Saved entries:
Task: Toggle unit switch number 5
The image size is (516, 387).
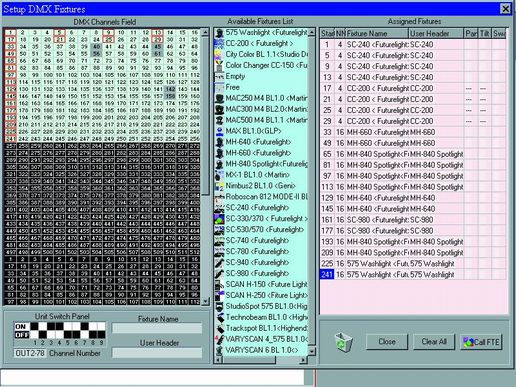Action: [68, 330]
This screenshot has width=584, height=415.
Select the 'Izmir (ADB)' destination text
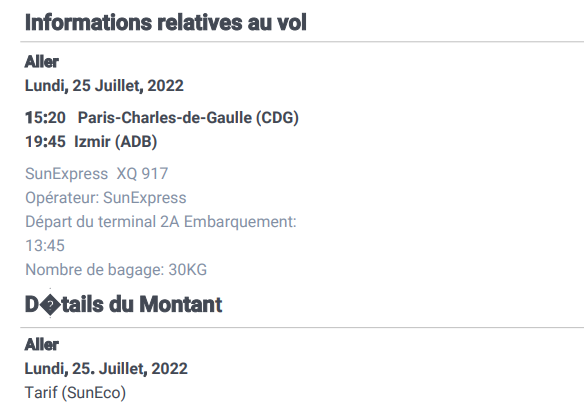[x=115, y=142]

Task description - No pictures should appear in the copy. Print exactly the lines above from the line containing "This screenshot has width=584, height=415." through the last line of the data.

Solution for this exercise -
This screenshot has width=584, height=415.
Select the 'Izmir (ADB)' destination text
[x=115, y=142]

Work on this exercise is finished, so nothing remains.